REQUIREMENT: Restating the data exactly is the whole task.

Collected data entries:
_ _ _ _

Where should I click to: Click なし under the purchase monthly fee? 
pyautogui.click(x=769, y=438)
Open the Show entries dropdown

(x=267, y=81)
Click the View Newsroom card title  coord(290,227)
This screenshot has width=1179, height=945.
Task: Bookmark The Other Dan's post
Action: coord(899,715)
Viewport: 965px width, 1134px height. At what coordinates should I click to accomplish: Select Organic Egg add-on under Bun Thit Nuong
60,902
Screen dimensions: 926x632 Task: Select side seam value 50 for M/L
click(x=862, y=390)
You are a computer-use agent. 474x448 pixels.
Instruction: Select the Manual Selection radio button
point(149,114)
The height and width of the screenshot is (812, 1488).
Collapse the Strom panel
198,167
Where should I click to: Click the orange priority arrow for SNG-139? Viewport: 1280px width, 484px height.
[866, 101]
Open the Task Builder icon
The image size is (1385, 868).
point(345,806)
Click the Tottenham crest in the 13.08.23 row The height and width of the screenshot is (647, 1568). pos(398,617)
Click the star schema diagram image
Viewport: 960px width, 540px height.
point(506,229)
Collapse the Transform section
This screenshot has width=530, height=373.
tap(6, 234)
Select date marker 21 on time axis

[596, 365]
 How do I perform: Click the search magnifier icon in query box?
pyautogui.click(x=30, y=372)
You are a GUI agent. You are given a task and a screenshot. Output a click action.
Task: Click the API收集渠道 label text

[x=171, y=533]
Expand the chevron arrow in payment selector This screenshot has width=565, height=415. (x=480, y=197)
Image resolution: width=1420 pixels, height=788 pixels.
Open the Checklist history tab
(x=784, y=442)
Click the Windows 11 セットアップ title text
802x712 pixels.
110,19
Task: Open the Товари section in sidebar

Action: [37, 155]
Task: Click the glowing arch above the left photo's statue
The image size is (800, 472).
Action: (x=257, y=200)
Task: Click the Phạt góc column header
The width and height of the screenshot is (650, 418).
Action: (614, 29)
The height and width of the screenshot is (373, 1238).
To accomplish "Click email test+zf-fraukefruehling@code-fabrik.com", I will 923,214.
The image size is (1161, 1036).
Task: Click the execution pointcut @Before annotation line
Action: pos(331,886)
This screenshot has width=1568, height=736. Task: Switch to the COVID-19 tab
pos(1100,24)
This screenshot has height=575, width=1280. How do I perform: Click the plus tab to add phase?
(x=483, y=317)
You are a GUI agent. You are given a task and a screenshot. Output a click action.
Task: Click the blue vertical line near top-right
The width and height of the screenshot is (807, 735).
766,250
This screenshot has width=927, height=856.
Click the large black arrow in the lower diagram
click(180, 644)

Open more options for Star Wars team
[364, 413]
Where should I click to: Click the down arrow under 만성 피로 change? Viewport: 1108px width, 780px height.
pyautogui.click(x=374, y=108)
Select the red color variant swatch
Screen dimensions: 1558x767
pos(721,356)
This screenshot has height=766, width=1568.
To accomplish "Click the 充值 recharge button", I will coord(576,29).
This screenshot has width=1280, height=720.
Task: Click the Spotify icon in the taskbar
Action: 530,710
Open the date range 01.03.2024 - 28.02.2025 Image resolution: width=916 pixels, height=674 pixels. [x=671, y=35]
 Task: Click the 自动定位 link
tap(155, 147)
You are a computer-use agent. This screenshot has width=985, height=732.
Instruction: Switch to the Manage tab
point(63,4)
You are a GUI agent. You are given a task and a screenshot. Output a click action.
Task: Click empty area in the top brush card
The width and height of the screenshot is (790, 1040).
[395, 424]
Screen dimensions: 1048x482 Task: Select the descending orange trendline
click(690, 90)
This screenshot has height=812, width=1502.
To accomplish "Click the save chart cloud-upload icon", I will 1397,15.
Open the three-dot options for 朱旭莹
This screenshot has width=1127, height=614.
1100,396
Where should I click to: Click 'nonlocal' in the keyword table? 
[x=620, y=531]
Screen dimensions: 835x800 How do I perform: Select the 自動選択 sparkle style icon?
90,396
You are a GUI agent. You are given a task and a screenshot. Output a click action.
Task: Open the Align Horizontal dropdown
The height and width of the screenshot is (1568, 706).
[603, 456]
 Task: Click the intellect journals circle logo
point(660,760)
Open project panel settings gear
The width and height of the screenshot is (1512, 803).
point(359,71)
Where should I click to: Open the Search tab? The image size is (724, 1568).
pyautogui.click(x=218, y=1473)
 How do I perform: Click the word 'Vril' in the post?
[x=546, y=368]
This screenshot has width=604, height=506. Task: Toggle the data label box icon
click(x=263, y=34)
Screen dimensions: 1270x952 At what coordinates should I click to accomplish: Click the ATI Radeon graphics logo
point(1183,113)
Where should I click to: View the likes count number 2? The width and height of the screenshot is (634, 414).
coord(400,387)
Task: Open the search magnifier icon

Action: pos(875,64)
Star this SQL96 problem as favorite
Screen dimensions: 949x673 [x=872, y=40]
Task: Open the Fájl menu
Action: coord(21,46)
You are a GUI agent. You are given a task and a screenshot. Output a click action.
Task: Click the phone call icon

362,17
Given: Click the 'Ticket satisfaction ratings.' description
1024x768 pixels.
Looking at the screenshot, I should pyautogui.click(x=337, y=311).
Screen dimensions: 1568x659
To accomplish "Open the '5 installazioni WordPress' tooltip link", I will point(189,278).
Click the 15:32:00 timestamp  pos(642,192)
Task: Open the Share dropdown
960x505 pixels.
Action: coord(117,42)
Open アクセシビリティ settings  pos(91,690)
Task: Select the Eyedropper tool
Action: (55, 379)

_ _ _ _

TASK RESPONSE:
Where should I click to: Click なし under the purchase monthly fee? 
pyautogui.click(x=769, y=438)
Open the Show entries dropdown

(x=267, y=81)
Click the View Newsroom card title  coord(290,227)
This screenshot has width=1179, height=945.
Task: Bookmark The Other Dan's post
Action: coord(899,715)
Viewport: 965px width, 1134px height. At what coordinates should I click to accomplish: Select Organic Egg add-on under Bun Thit Nuong
60,902
Screen dimensions: 926x632 Task: Select side seam value 50 for M/L
click(x=862, y=390)
You are a computer-use agent. 474x448 pixels.
Instruction: Select the Manual Selection radio button
point(149,114)
The height and width of the screenshot is (812, 1488).
Collapse the Strom panel
198,167
Where should I click to: Click the orange priority arrow for SNG-139? Viewport: 1280px width, 484px height.
[866, 101]
Open the Task Builder icon
The image size is (1385, 868).
point(345,806)
Click the Tottenham crest in the 13.08.23 row The height and width of the screenshot is (647, 1568). pos(398,617)
Click the star schema diagram image
Viewport: 960px width, 540px height.
point(506,229)
Collapse the Transform section
This screenshot has width=530, height=373.
tap(6, 234)
Select date marker 21 on time axis

[596, 365]
 How do I perform: Click the search magnifier icon in query box?
pyautogui.click(x=30, y=372)
You are a GUI agent. You are given a task and a screenshot. Output a click action.
Task: Click the API收集渠道 label text

[x=171, y=533]
Expand the chevron arrow in payment selector This screenshot has width=565, height=415. (x=480, y=197)
Image resolution: width=1420 pixels, height=788 pixels.
Open the Checklist history tab
(x=784, y=442)
Click the Windows 11 セットアップ title text
802x712 pixels.
110,19
Task: Open the Товари section in sidebar

Action: [37, 155]
Task: Click the glowing arch above the left photo's statue
The image size is (800, 472).
Action: (x=257, y=200)
Task: Click the Phạt góc column header
The width and height of the screenshot is (650, 418).
Action: (614, 29)
The height and width of the screenshot is (373, 1238).
To accomplish "Click email test+zf-fraukefruehling@code-fabrik.com", I will 923,214.
The image size is (1161, 1036).
Task: Click the execution pointcut @Before annotation line
Action: pos(331,886)
This screenshot has width=1568, height=736. Task: Switch to the COVID-19 tab
pos(1100,24)
This screenshot has height=575, width=1280. How do I perform: Click the plus tab to add phase?
(x=483, y=317)
You are a GUI agent. You are given a task and a screenshot. Output a click action.
Task: Click the blue vertical line near top-right
The width and height of the screenshot is (807, 735).
766,250
This screenshot has width=927, height=856.
Click the large black arrow in the lower diagram
click(180, 644)

Open more options for Star Wars team
[364, 413]
Where should I click to: Click the down arrow under 만성 피로 change? Viewport: 1108px width, 780px height.
pyautogui.click(x=374, y=108)
Select the red color variant swatch
Screen dimensions: 1558x767
pos(721,356)
This screenshot has height=766, width=1568.
To accomplish "Click the 充值 recharge button", I will coord(576,29).
This screenshot has width=1280, height=720.
Task: Click the Spotify icon in the taskbar
Action: 530,710
Open the date range 01.03.2024 - 28.02.2025 Image resolution: width=916 pixels, height=674 pixels. [x=671, y=35]
 Task: Click the 自动定位 link
tap(155, 147)
You are a computer-use agent. This screenshot has width=985, height=732.
Instruction: Switch to the Manage tab
point(63,4)
You are a GUI agent. You are given a task and a screenshot. Output a click action.
Task: Click empty area in the top brush card
The width and height of the screenshot is (790, 1040).
[395, 424]
Screen dimensions: 1048x482 Task: Select the descending orange trendline
click(690, 90)
This screenshot has height=812, width=1502.
To accomplish "Click the save chart cloud-upload icon", I will 1397,15.
Open the three-dot options for 朱旭莹
This screenshot has width=1127, height=614.
1100,396
Where should I click to: Click 'nonlocal' in the keyword table? 
[x=620, y=531]
Screen dimensions: 835x800 How do I perform: Select the 自動選択 sparkle style icon?
90,396
You are a GUI agent. You are given a task and a screenshot. Output a click action.
Task: Open the Align Horizontal dropdown
The height and width of the screenshot is (1568, 706).
[603, 456]
 Task: Click the intellect journals circle logo
point(660,760)
Open project panel settings gear
The width and height of the screenshot is (1512, 803).
point(359,71)
Where should I click to: Open the Search tab? The image size is (724, 1568).
pyautogui.click(x=218, y=1473)
 How do I perform: Click the word 'Vril' in the post?
[x=546, y=368]
This screenshot has width=604, height=506. Task: Toggle the data label box icon
click(x=263, y=34)
Screen dimensions: 1270x952 At what coordinates should I click to accomplish: Click the ATI Radeon graphics logo
point(1183,113)
Where should I click to: View the likes count number 2? The width and height of the screenshot is (634, 414).
coord(400,387)
Task: Open the search magnifier icon

Action: pos(875,64)
Star this SQL96 problem as favorite
Screen dimensions: 949x673 [x=872, y=40]
Task: Open the Fájl menu
Action: coord(21,46)
You are a GUI agent. You are given a task and a screenshot. Output a click action.
Task: Click the phone call icon

362,17
Given: Click the 'Ticket satisfaction ratings.' description
1024x768 pixels.
Looking at the screenshot, I should pyautogui.click(x=337, y=311).
Screen dimensions: 1568x659
To accomplish "Open the '5 installazioni WordPress' tooltip link", I will point(189,278).
Click the 15:32:00 timestamp  pos(642,192)
Task: Open the Share dropdown
960x505 pixels.
Action: coord(117,42)
Open アクセシビリティ settings  pos(91,690)
Task: Select the Eyedropper tool
Action: (55, 379)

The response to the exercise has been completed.